Ohtani's move to call his own pitches deprives the world of one of the game's unique pleasures: Ohtani, wearing a quizzical look, incessantly shaking off his catcher. However, the pitch clock combined with the vast array of pitches at his disposal necessitates the adjustment.

"Shohei's got so many pitches he can throw," Angels manager Phil Nevin said before the game. "So for him to go through 'em and shake and shake and shake -- time's running out because that thing doesn't say it quick enough sometimes."

Major League Baseball approved the use of PitchCom for pitchers just a week ago; instead of the catcher keying in the pitch selection and the pitcher hearing it through a speaker in his cap, the sequence is reversed. Other pitchers, mostly relievers, are using the device to call their own pitches but placing it on their non-throwing wrist or forearm, where they can easily see the numbers as they type them in.
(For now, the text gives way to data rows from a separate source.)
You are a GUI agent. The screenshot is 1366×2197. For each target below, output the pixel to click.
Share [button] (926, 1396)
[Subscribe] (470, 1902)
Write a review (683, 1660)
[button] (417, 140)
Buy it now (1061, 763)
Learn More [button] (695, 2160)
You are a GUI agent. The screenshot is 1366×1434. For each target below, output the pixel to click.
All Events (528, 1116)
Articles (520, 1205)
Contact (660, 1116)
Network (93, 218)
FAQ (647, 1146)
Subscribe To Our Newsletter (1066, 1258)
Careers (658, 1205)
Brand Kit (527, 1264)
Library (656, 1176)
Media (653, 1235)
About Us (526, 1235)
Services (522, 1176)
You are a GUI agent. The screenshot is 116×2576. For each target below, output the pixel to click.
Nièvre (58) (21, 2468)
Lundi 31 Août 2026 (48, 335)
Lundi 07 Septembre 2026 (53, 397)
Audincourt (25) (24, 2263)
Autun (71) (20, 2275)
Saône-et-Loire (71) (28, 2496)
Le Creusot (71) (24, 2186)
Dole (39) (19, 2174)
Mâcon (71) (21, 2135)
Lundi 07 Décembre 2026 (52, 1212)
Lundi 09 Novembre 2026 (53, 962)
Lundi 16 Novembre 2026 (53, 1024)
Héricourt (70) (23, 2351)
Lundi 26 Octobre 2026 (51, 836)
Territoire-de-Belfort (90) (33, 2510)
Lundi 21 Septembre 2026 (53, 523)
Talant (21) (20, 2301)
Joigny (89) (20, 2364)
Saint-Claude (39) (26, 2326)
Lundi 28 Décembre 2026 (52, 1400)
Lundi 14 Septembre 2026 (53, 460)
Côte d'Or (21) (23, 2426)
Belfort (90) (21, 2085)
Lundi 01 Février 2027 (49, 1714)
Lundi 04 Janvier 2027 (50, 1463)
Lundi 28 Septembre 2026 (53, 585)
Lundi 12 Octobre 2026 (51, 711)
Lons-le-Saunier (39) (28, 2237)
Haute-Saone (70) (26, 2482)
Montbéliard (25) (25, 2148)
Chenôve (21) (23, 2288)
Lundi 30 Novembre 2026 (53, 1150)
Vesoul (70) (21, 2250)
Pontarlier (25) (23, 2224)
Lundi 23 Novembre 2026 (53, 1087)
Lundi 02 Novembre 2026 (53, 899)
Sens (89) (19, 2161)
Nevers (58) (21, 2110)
Ohtani's use of PitchCom is different -- because he can't see the numbers, he had to memorize the keypad to make it work.

It was a night of new rules; Ohtani singled to right in the fourth inning, his only hit of the game, on a hard grounder that undoubtedly would have been an out before the shift was outlawed. Ohtani called it a sign that left-handed hitters will no longer be at a disadvantage.

"It's an even playing field now," he said.

A's manager Mark Kotsay said of Ohtani: "It's great as a fan. You have to see it. He throws 100 and then steps up to the plate and hits the ball where he wants to. What's not to like?"

ESPN staff writer Paul Gutierrez contributed to this report.